■ TASK ■
The material below contains a line with "You are a computer-use" and a line with "The image size is (948, 877).". Copy exactly those two lines and all lines between them.

■ DATA UNDER STUDY ■
────────────────────────────────────────

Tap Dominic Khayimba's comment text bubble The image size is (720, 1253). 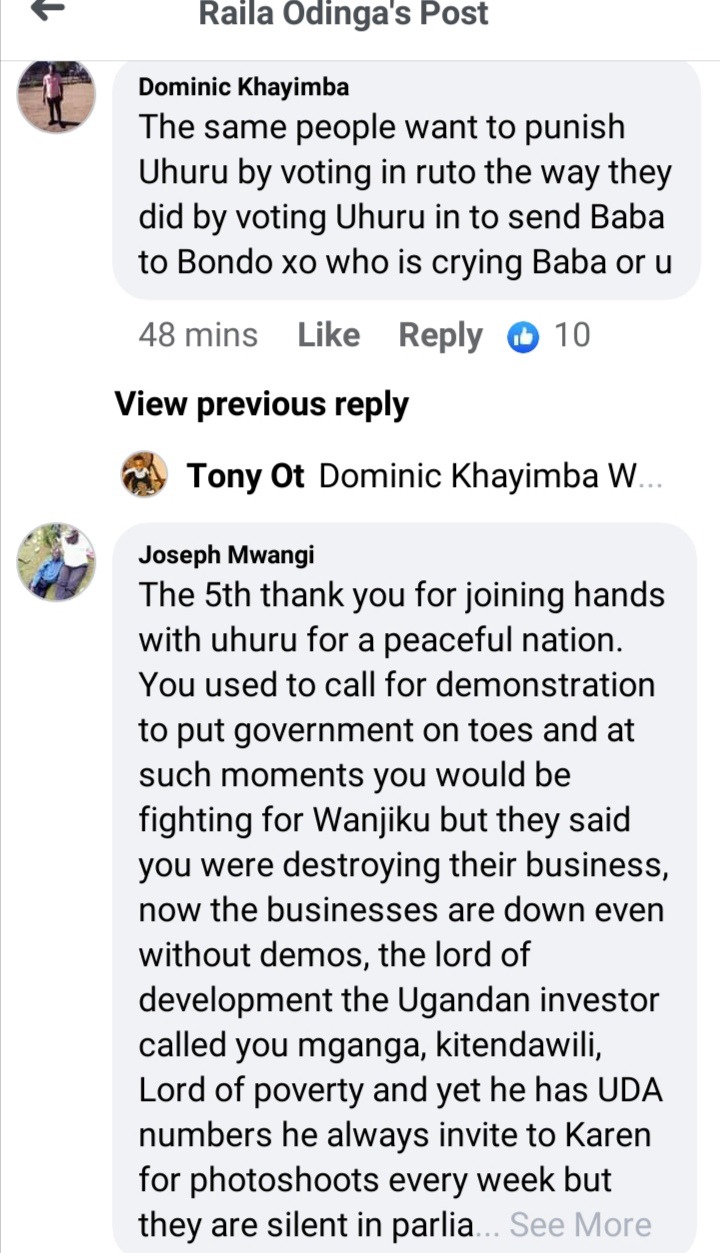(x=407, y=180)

────────────────────────────────────────

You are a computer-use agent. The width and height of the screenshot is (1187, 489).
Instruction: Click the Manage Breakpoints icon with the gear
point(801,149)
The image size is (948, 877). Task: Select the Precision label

────────────────────────────────────────

■ SOLUTION TO THIS PROBLEM ■
You are a computer-use agent. The width and height of the screenshot is (1187, 489).
Instruction: Click the Manage Breakpoints icon with the gear
point(801,149)
The image size is (948, 877). Task: Select the Precision label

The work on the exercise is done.